DEINE AUFGABE => Schreibe im Text über russische Ärzte das Stück von „Russland Mediziner Alexey“ bis „Niederlanden 9,9 Prozent.“ noch einmal ab und ersetze darin „Onkologen“ durch „Kardiologen“.

VORLIEGENDER TEXT =>
■ ■ ■ ■
Russland Mediziner Alexey Potapov
Alexej Potapow - vom Mediziner zum IT-EntwicklerBild: privat

Tagsüber im OP, nachts im Taxi

Viele ehemalige Kollegen von Alexej sind in Privatkliniken gewechselt oder arbeiten mittlerweile für Pharmakonzerne. "Diejenigen, die in den staatlichen Krankenhäusern geblieben sind, fahren Taxi, um sich was dazuzuverdienen", sagt er.

Rund zehn Prozent der Fachärzte kehren jedes Jahr dem russischen Gesundheitswesen den Rücken. Dadurch ist ein immenser Fachkräftemangel entstanden. Russlandweit fehlen rund 25.000 Mediziner. Beispielsweise gibt es im Autonomen Kreis der Jamal-Nenzen im hohen Norden Russlands 43.000 Einwohner, aber nur noch einen Onkologen. Russland gibt heute 3,7 Prozent seines Bruttoinlandsprodukts für Gesundheit aus. In Deutschland sind es 11,5 Prozent, in Belgien 10,5 und in den Niederlanden 9,9 Prozent.

Nicht nur erfahrene Ärzte, auch junge Mediziner verlassen die staatlichen Krankenhäuser. Jelena und Jewgenij Tumasow (Namen v.d. Red. geändert) haben vor zwei Jahren ihr Studium in Sankt Petersburg abgeschlossen. Eigentlich wollte die junge Frau Sportärztin werden. Noch während ihres Studiums jobbte sie als Krankenschwester in einer städtischen Klinik.

"Als Trainerin im Fitnessstudio habe ich mehr verdient", erinnert sich Jelena. Zudem seien die Arbeitsbedingungen im Krankenhaus hart gewesen: Pausen gab es kaum, Überstunden dafür täglich. Jelena entschloss sich daher zu einer Fortbildung als Stylistin. Nun macht sie ihre ersten Schritte in einer Branche, die nichts mit Medizin zu tun hat. Auch Ehemann Jewgenij kehrte nach erfolgreicher Ausbildung zum Chirurgen der Medizin den Rücken - nach insgesamt 13 Jahren.
■ ■ ■ ■
BEREITGESTELLTES MATERIAL =>
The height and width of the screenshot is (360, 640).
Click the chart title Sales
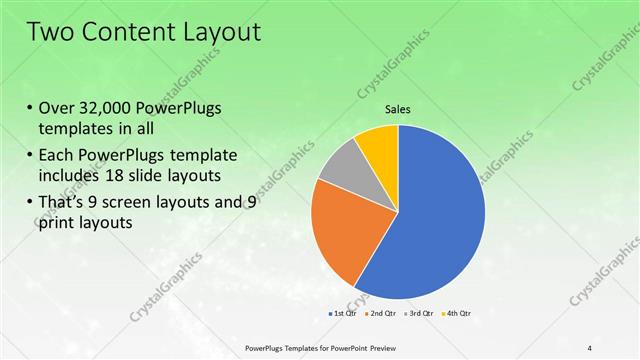point(398,110)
■ ■ ■ ■
ERWARTETE ANTWORT =>
Russland Mediziner Alexey Potapov
Alexej Potapow - vom Mediziner zum IT-EntwicklerBild: privat

Tagsüber im OP, nachts im Taxi

Viele ehemalige Kollegen von Alexej sind in Privatkliniken gewechselt oder arbeiten mittlerweile für Pharmakonzerne. "Diejenigen, die in den staatlichen Krankenhäusern geblieben sind, fahren Taxi, um sich was dazuzuverdienen", sagt er.

Rund zehn Prozent der Fachärzte kehren jedes Jahr dem russischen Gesundheitswesen den Rücken. Dadurch ist ein immenser Fachkräftemangel entstanden. Russlandweit fehlen rund 25.000 Mediziner. Beispielsweise gibt es im Autonomen Kreis der Jamal-Nenzen im hohen Norden Russlands 43.000 Einwohner, aber nur noch einen Kardiologen. Russland gibt heute 3,7 Prozent seines Bruttoinlandsprodukts für Gesundheit aus. In Deutschland sind es 11,5 Prozent, in Belgien 10,5 und in den Niederlanden 9,9 Prozent.